Segundo painel: “O inquérito policial”
Na segunda parte do seminário, Joana Vargas, professora da Universidade Federal de Minas Gerais (UFMG), fez um panorama do inquérito policial no Brasil. A docente comentou o conflito de interesses entre “tiras”, isto é, o policial investigador com experiência nos códigos e regras da atividade policial, e “delegados”, detentores do saber jurídico e da capacidade de produzir inquéritos com maior autoridade. A docente destacou o “privilégio da atividade burocrática e cartorial em detrimento da atividade investigativa no Brasil”.
A professora alertou ainda para os altos índices de registros que são perdidos na fase de inquérito. O vice-presidente da Federação Nacional dos Policiais Federais (Fenapef), Paulo Poloni, comentou o grau de complexidade e ineficiência do inquérito policial dentro do processo investigatório. Segundo Poloni, “a burocracia jurídica engessa as investigações e, como consequência, gera impunidade”.

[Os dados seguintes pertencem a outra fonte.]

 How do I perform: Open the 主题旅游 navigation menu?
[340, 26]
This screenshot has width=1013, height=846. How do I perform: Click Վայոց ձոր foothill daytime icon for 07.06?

Também foram apresentados os resultados das pesquisas realizadas por Brígida Renoldi, pesquisadora do Consejo Nacional de Investigaciones Científicas y Técnicas na Universidade Nacional de Misiones, na Argentina, e Lucia Eilbaum, mestre em Antropologia pela Universidade Federal Fluminense (UFF), que fizeram um panorama de como é estruturado o Poder Judiciário na Argentina para, em seguida, comparar ao modelo brasileiro. Vivian Ferreira Paes, professora da Universidade Federal Rural do Rio de Janeiro (UFRRJ), analisou a experiência francesa no que concerne à investigação policial e à instrução criminal, comparando com o Brasil.
Lançamento do livro
Após os painés, o livro “O inquérito policial no Brasil: uma pesquisa empírica” foi lançado no Salão Moniz Aragão do FCC. No sentido de repensar o inquérito policial no Brasil, o livro, organizado por Michel Misse, fornece elementos empíricos que permitem a análise do processo de investigação policial no país. A pesquisa, encomendada pela Fenapef e coordenada pelo Necvu-Ifcs-UFRJ, foi desenvolvida por professores de cinco universidades, de cinco capitais do país: Arthur Trindade Costa, da Universidade de Brasília (UnB), Rodrigo Ghiringhelli de Azevedo, da Pontifícia Universidade do Rio de Grande do Sul (PUC-RS), José Luiz Ratton, da Universidade Federal de Pernambuco (UFPE), Joana Vargas, da Universidade Federal de Minas Gerais (UFMG), e Michel Misse, da Universidade Federal do Rio de Janeiro (UFRJ). Segundo Michel Misse, foi constatado em todas as capitais estudadas um volume elevado de ocorrências criminais em comparação ao número de investigadores e autoridades policiais incumbidos de dar-lhe tratamento. A pesquisa também mostrou baixa capacidade de elucidação de crimes graves, como roubo e homicídio, como também na produção de provas periciais em homicídios.